I can think of only two other producers of legendary bad art whose work makes me laugh a lot. One is the singer Florence Foster Jenkins, who in her brief career managed to convulse thousands of music lovers, without ever realizing that people were laughing at her. Jenkins’s rich husband wouldn’t allow her to perform in public. After his death, though, she started a series of salons which eventually grew to concerts in hotel ballrooms and finally, in her last great moment of triumph, a sold-out recital at Carnegie Hall. No doubt such recitals would have become annual events had she not died soon afterwards.

Listening to Mrs. Jenkins carefully–which is, I admit, difficult–you can actually hear some suggestions of musicianship. And she doesn’t sing consistently out of tune. (If she had, she would have been less funny.) But hearing her grasp for the notes in the famous aria of the Queen of the Night from Mozart’s “Magic Flute” is an experience which continues to crack me up even after having heard it for more than 50 years. It’s also fun to hear her accompanist, one Cosme McMoon (his real name!), trying to keep up with her. We are fortunate indeed that Mrs. Jenkins decided to immortalize her art on private recordings, which she sold only directly to individual music lovers after interviewing them and making sure they were sufficiently educated in music to appreciate her work.
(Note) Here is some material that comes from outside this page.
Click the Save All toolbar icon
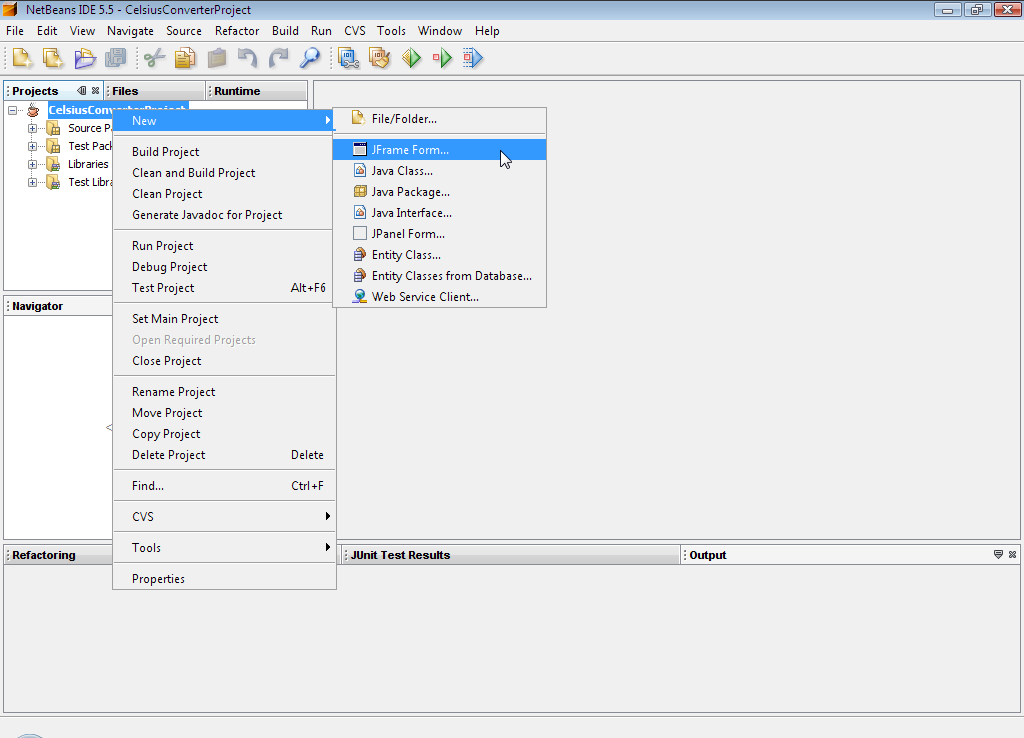The image size is (1024, 738). click(x=116, y=58)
Mrs. Jenkins’s recordings are most conveniently available in a reissue from the Naxos label. My friend Gregor Benko’s collection “The Muse Surmounted” includes an interview with McMoon as part of a collection of other bad singers whose work he has enjoyed. One of them is Vassilka Petrova, whom operaphiles generally consider the worst singer to record a complete opera role. (She did two for the early bargain-priced Remington label. Rumor has it that she was married for a time to Remington’s owner.) When I was a dealer in classical LP records, I always rejoiced when I found a Petrova recording. They sold for very high prices. Follow the link above and you will be able to buy all of Petrova’s LP recordings on CD!

Then, of course, there’s the great bad film director Edward D. Wood, Jr. His “Plan 9 from Outer Space” is often cited as the worst film ever made, but it’s definitely not. His first feature, “Glen or Glenda,” is even worse (and perhaps even funnier), and the 1930s films of Dwayne Esper (probably best known for “Maniac”) are certainly worse in all respects. But it’s the grandiose stupidity of Wood’s dialogue that makes his films among the greatest examples of inadvertent humor ever produced. You can demonstrate this by seeing movies like “Orgy of the Dead” or “The Violent Years,” which are hilarious even though Wood only wrote the scripts and did not direct them.
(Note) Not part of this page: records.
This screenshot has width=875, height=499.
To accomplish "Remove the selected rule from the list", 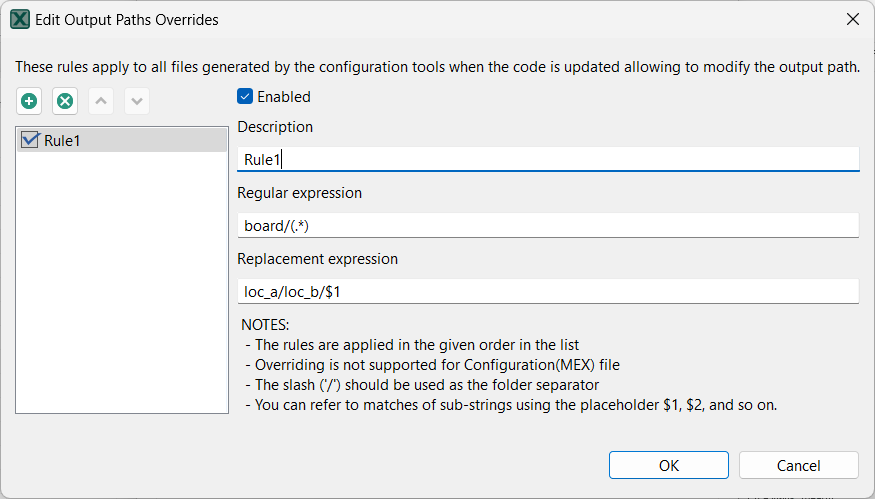I will [65, 101].
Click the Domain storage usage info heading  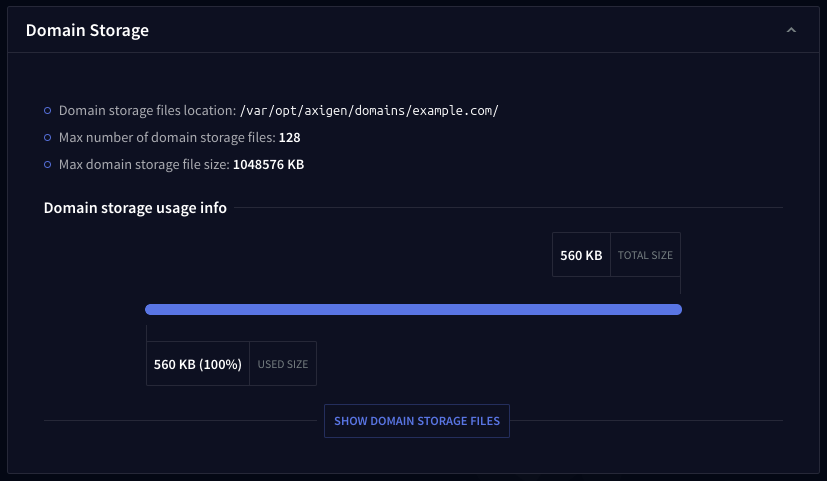135,208
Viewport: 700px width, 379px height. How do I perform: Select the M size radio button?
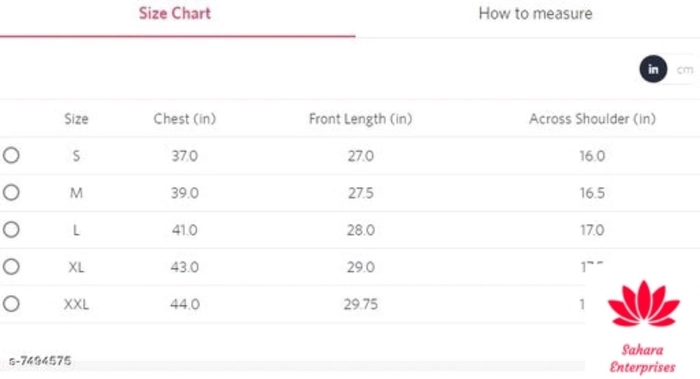[11, 192]
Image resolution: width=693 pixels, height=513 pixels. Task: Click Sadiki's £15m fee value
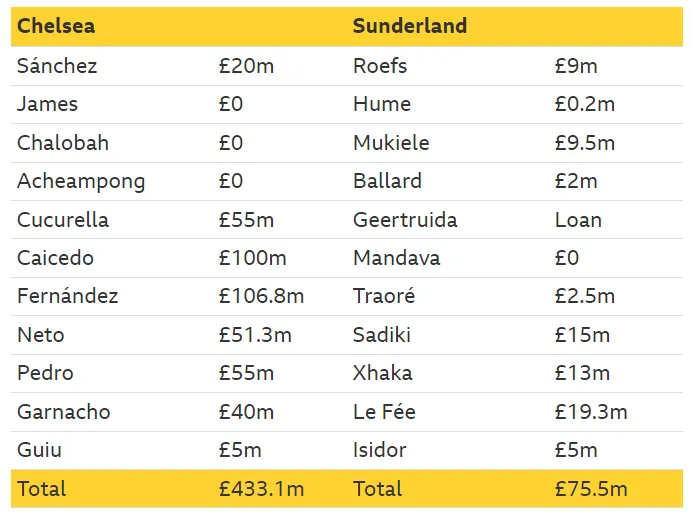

Since most of Wood’s work is now in the public domain, it’s relatively easy to find. Two useful collections of Wood’s worst have now gone out of print, and the new “Big Box of Wood,” as wonderful as it is, doesn’t have “Glen or Glenda” in it. If you’re curious try “Plan 9” or this collection.
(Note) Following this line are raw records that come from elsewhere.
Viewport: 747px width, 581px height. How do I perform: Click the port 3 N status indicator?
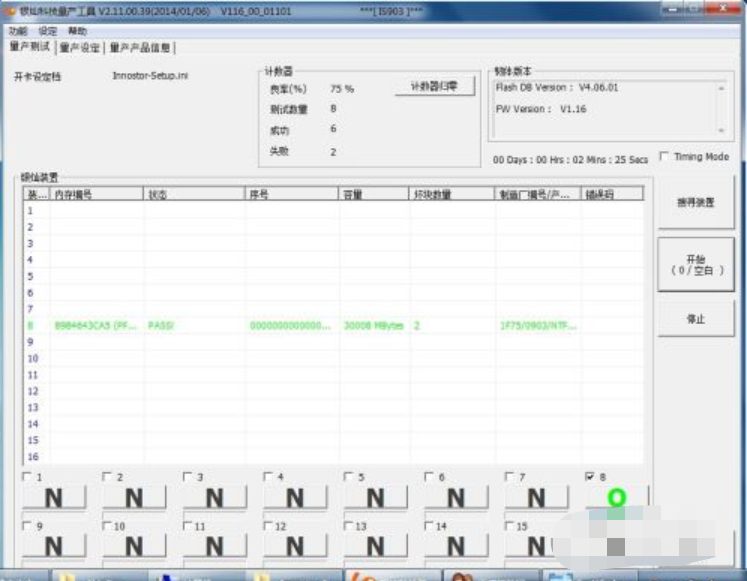click(214, 498)
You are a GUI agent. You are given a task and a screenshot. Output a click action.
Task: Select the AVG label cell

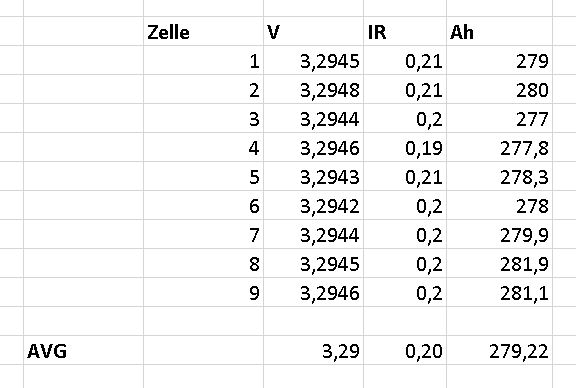coord(83,350)
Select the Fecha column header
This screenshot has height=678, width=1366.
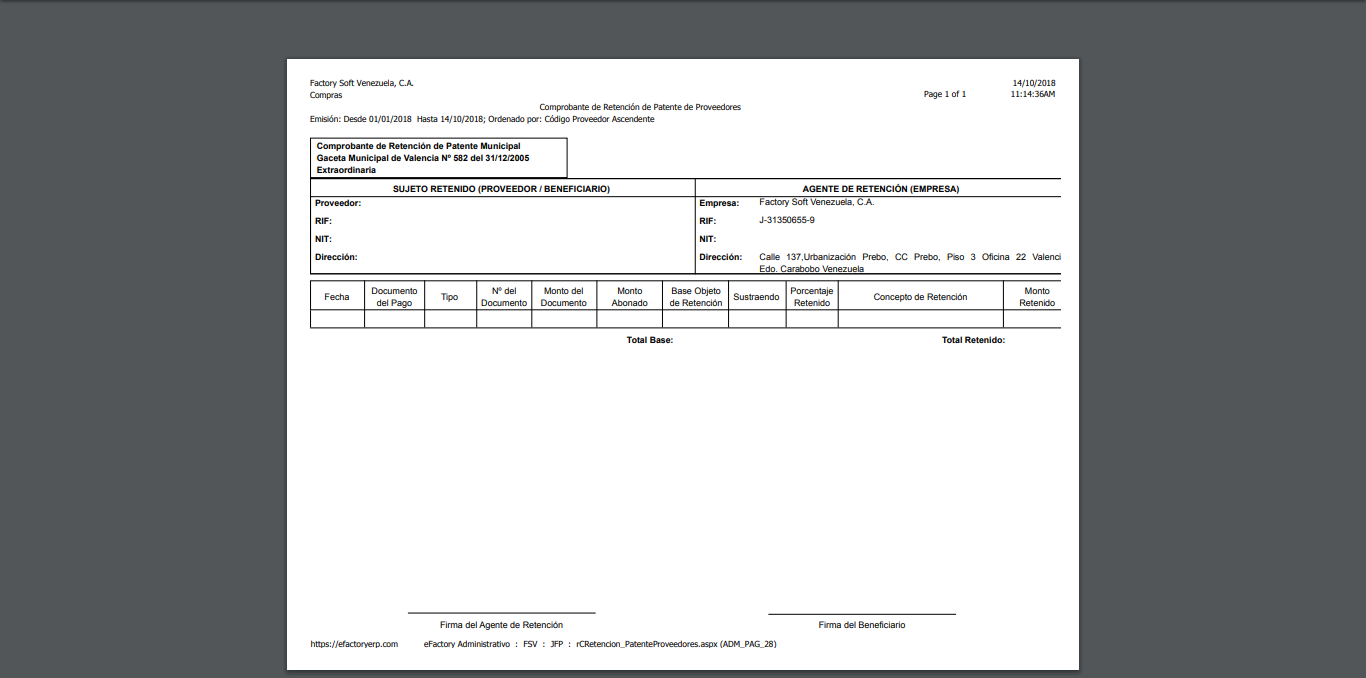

What do we gain by laughing at the ineptitude of others? Well, the most useful element I can think of is the way bad art illuminates the difficulties of creating great art. Seeing how badly Wood’s films demonstrate elements of film making we usually take for granted, I realize just how hard it is to make even a competent run-of-the-mill film. But the hell with that. Mostly what we gain are laughs, which are always useful. I still remember the experience of my old friend Sasha Gillman, who unwillingly accompanied her husband Jerry to my house for an Ed Wood Night. (I still do these!) She said she wouldn’t find anything to laugh about in a bad movie, and she wound up laughing so hard she literally fell off the couch.